Role: Workshop Designer & Facilitator
Timeline: May - June 2019
Location: Sao Paulo, Brazil (Associacao Acaia)
Team: Jennifer Low, Colleen Clark, Ashley Moon, Megan Freund, Roland Graf (Faculty lead)
Methods: Participatory sensemaking, Arts-based research, Youth-led visual methods, Video ethnography
Tools: Kite-mounted cameras (pipa vista), Shoe-mounted cameras (pe da vista), Adobe Premiere Pro
Watch video from the project here.
About
For conducting our international fieldwork, our MDes cohort (5 members) partnered with Ateliê Escola Acaia, an arts-based K–6 school in São Paulo, Brazil, to develop and facilitate a two-week workshop with fifth and sixth-grade students and teachers. The partnership was an opportunity to learn from innovative educational models addressing equity and access in education outside the U.S. context and to explore what happens when designers and young people investigate a deceptively simple question together: what can you see?
We centered the workshop on joint observation and playful exploration of everyday environments in and around the school, using unconventional tools: cameras attached to traditional Brazilian kites (pipa vista) and cameras strapped to shoes (pé da vista). These tools became a way to get to know one another across cultures and share different methods designers use to observe and make sense of the world around them.
Process
The residency unfolded over two weeks, each organized around a different scale of observation:
Week 1 — Pipa Vista (Kite View): We walked to the local park and flew traditional Brazilian kites with drone cameras attached. Students examined a map of the surrounding area and created new kites inspired by the spatial patterns within their section of the map. The pipa vista activity gave participants bird's-eye views of their neighborhood a perspective most had never encountered and opened conversations about how familiar places look entirely different from above.

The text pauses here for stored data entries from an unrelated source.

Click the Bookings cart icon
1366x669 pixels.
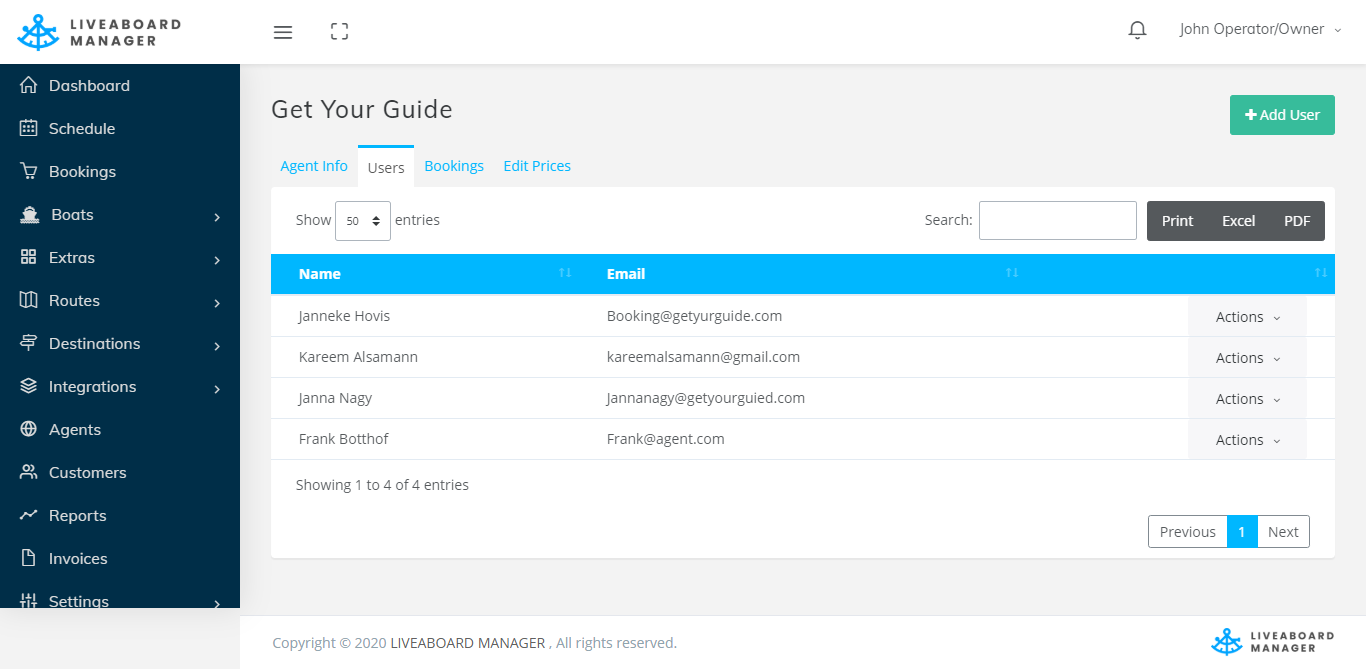point(29,172)
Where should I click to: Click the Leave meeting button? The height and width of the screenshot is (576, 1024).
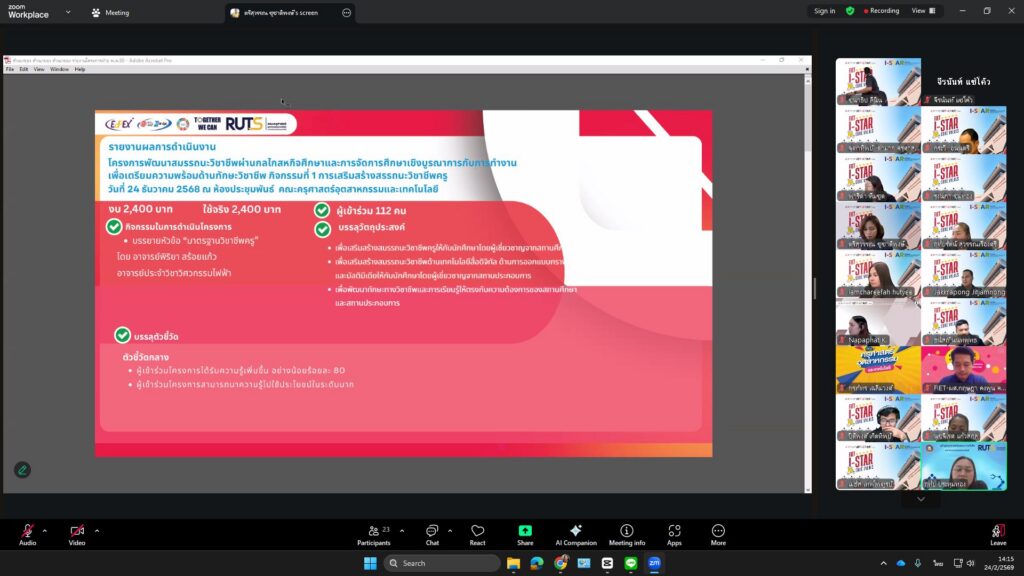tap(997, 533)
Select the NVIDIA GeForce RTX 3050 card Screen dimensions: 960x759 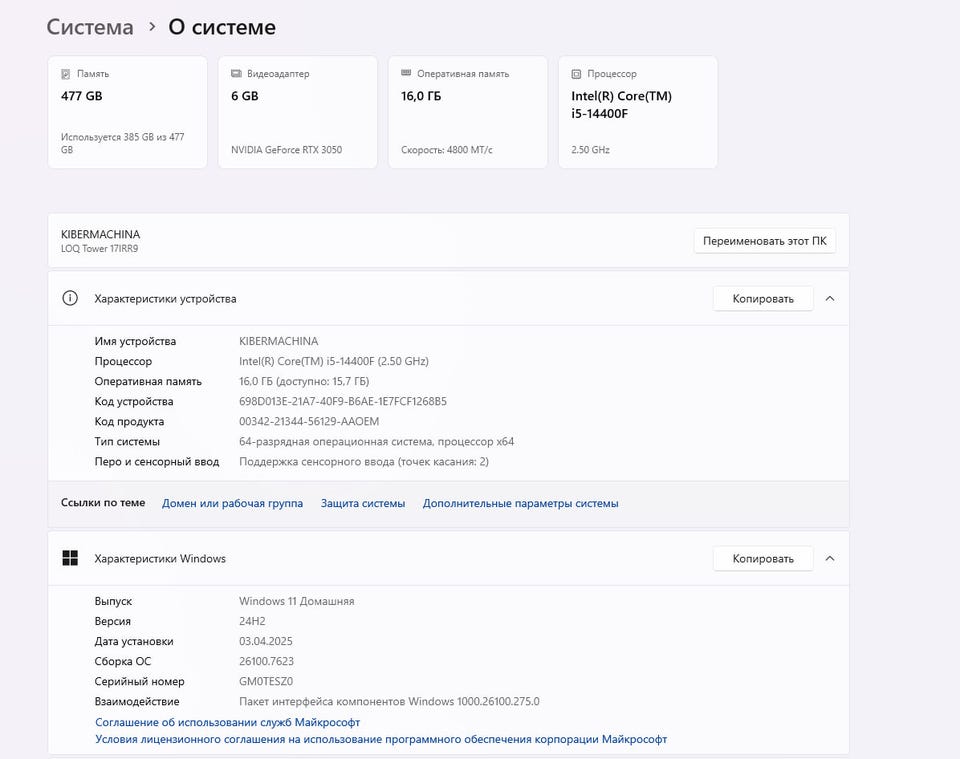pyautogui.click(x=297, y=112)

Week 2 — Pé da Vista (Foot View): Students explored the school and surrounding streets with small cameras attached to their shoes. This ground-level recording created a radical contrast to the aerial views of Week 1. Students reviewed, selected, and edited their footage using Adobe Premiere Pro. The selected clips were compiled into a collaborative film representing the entire class's perspectives.
The power of the project was in the movement between scales; macro to micro, bird to ground, neighborhood to pavement crack and in giving students authorship over both perspectives.
Impact
The residency concluded with written and verbal reflection exercises, a celebratory exhibit of the students' kites, and a screening of the final pipa vista and pé da vista films. The project was presented at the International Seminar of Design Researchers at Anhembi Morumbi University in São Paulo.
Reflection
What we learned most was about our own designerly biases. Communicating top-down views like maps required more contextualization than we anticipated — we hadn't fully considered what symbolic representations like bird's-eye street views mean in a community where people navigate by asking directions and referencing physical landmarks. Meanwhile, the low-angle foot-camera shots we worried might be too abstract for young students turned out to be exactly what they were most curious about. What we assumed was uneventful, they playfully explored.
Our intention was never to make substantive contributions to Acaia's curriculum. But the designerly activities building kites, strapping cameras to shoes, changing how you physically look at a place facilitated something our partners kept emphasizing: cultural exchange as a catalyst for shifts in perspective. This was one of the first times I saw how shifting a physical perspective could shift a conceptual one. The students didn't just see their neighborhood differently through the kites they started talking about it differently. That connection between embodied experience and expanded understanding has influenced how I design workshops and research activities since.